Best Crypto Exchanges in the USA for 2026
The SEC sued Coinbase. Then Coinbase won. The SEC sued Kraken. Kraken settled. Binance.US almost disappeared. And somehow, the US crypto exchange market in 2026 is bigger and more regulated than ever. Spot bitcoin ETFs brought institutional money. Spot ethereum ETFs followed. A crypto-friendly administration moved into the White House and started undoing years of regulatory hostility.
None of that matters if you pick the wrong exchange. Coinbase charges up to 0.40% per trade on Advanced. Kraken charges zero for Kraken+ members. Gemini charges 1.49% on simple buys. Robinhood wraps crypto fees into spread markups you cannot see. The difference between the cheapest and most expensive option on this list can cost you thousands per year if you trade regularly.
About 30% of US adults, roughly 70.4 million people, now hold crypto. This guide compares the best crypto exchanges in the USA for 2026, breaks down fees that actually matter, explains how new regulation changes the game, and helps you buy crypto on a platform that fits.
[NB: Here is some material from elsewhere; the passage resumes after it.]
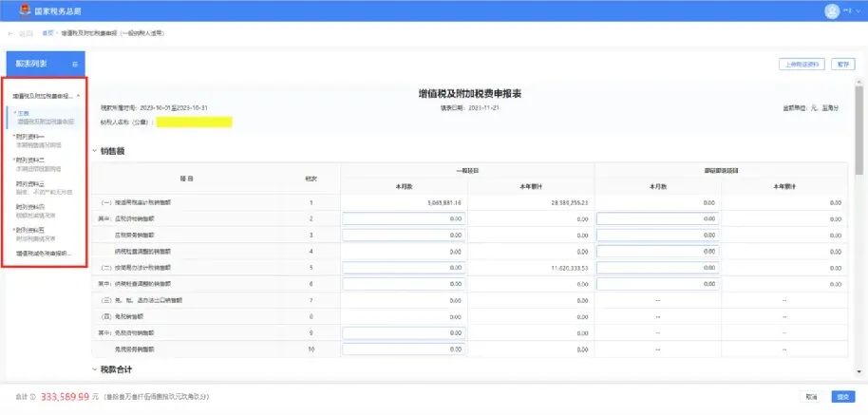
Task: Click the 取消 button at the bottom
Action: (811, 397)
Best crypto exchange comparison table
| Exchange | Trading fee | Coins | USD deposit | Best for |
|---|---|---|---|---|
| Kraken | 0-0.40% (Kraken+: 0%) | 450+ | Free ACH | Lowest fees, advanced tools |
| Coinbase | 0-0.40% (Advanced) | 240+ | Free ACH, $10 wire | Biggest US exchange, staking |
| Gemini | 0.20-1.49% | 99 | Free ACH, 3.49% card | Security certifications |
| Crypto.com | 0-0.50% | 400+ | Free ACH | Visa card, earn program |
| Robinhood | 0% (spread markup) | 30+ | Free ACH | Stocks and crypto together |
| Binance.US | 0.10% | Limited | Restricted | Avoid (regulatory issues) |
| Bitstamp | 0-0.40% | 80+ | Free ACH | European heritage, clean record |
| River | 0-0.20% | BTC only | Free ACH | Bitcoin-only, auto DCA |
| Swan Bitcoin | 0-0.99% | BTC only | Free ACH | Long-term bitcoin accumulators |
| eToro | 1% + spread | 100+ | Free bank transfer | Social trading, copy portfolios |
Fees shown are for the exchange's most competitive tier. Simple buy, instant, and card-based purchases typically cost more. Always check the fee you see on the actual purchase screen.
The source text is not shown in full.